Today, the number of agricultural algorithms that can be derived from the ever-expanding number of remote sensing sources, has grown as prolifically as the crops that they have been used to monitor.
To keep abreast of the earth observation developments in the Agriculture industry, we thought we would explore the names and uses of a few of the more common ones:
Photosynthesis allows plants to convert the sun’s energy into chemical energy, and hence to grow.
So, plants absorb the wavelengths of sunlight that make this process happen (red light) and reflect those that don’t (near infra-red light).
The NDVI equals (infra-red light — red)/(infra-red light + red): a convoluted expression that provides a number between minus one and one. Zero means that there is no vegetation and one, a lush green field.
Slightly suprisingly, minus one tells us that the area is covered in water.
The Fraction of green vegetation Cover or FCover describes itself perfectly: i.e. how much of the area of interest is covered in green vegetatation.
Whilst its name is staggeringly prosaic, FCover percentages provide insight into the rate of crop development and how vigourously it is growing
The LAI is again a number without units, but in this case its value describes how much green leaf area there is any given square metre of a canopy of trees or crops.

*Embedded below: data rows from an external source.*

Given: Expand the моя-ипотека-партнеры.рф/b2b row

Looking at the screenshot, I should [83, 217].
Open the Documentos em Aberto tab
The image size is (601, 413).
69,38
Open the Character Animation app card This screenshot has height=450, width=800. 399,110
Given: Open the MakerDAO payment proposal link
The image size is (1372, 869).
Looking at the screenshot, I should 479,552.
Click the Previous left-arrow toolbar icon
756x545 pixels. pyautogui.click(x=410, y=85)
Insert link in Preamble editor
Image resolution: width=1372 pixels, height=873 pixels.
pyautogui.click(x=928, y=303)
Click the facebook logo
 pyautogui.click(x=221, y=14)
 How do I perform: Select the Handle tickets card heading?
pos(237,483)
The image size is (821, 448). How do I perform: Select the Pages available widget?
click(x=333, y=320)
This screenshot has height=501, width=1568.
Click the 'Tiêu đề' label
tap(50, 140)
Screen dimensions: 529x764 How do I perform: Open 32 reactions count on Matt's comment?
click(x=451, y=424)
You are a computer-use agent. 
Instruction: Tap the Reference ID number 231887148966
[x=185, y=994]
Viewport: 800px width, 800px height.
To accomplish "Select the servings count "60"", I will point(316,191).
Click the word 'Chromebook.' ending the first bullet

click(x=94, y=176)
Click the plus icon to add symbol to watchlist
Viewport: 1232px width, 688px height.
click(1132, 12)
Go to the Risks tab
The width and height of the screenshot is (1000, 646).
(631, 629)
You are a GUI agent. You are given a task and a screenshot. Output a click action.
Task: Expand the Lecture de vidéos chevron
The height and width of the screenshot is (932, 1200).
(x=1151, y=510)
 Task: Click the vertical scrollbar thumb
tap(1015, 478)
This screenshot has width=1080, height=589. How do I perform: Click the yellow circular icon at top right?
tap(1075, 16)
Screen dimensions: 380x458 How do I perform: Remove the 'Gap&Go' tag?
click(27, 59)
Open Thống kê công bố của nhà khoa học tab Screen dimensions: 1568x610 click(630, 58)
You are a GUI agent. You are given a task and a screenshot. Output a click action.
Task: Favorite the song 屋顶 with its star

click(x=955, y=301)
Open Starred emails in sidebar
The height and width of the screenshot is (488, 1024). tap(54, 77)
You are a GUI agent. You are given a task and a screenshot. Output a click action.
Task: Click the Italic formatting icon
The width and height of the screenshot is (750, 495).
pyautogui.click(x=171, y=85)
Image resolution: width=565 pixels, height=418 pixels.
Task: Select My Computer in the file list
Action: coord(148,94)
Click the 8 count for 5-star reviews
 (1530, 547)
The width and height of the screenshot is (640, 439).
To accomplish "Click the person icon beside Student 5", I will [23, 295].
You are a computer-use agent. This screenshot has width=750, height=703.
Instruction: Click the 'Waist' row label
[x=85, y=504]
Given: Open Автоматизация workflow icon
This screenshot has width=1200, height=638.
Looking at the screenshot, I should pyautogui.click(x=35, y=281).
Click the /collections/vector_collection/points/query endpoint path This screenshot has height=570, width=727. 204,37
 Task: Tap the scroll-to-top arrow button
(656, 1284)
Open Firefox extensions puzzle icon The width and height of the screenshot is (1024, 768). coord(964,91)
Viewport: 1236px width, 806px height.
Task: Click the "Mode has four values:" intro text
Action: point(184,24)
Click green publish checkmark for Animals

In its simplest terms, the Leaf Area Index reflects the structure of the crop canopy which makes it an extremely useful parameter for predicting the growth and productivity of the crop.
As we learnt earlier, plants only use certain wavelengths of sunlight to perform photosynthesises – the FAPAR describes how much of this life-giving light the plant is using.
So, unlike the LAI which tells us how much foliage is present, the FAPAR tells us how much of the foliage is ‘working well’ and points at how to improve yields.
Many other indexes exist; Vegetation Condition, Vegetation Production, Soil Water etc. and believe us, etc. but hopefully this short blog post gives you a flavour of how imaging from above, be it from planes, satellites or drones, is helping farmers better understand the health of their crops.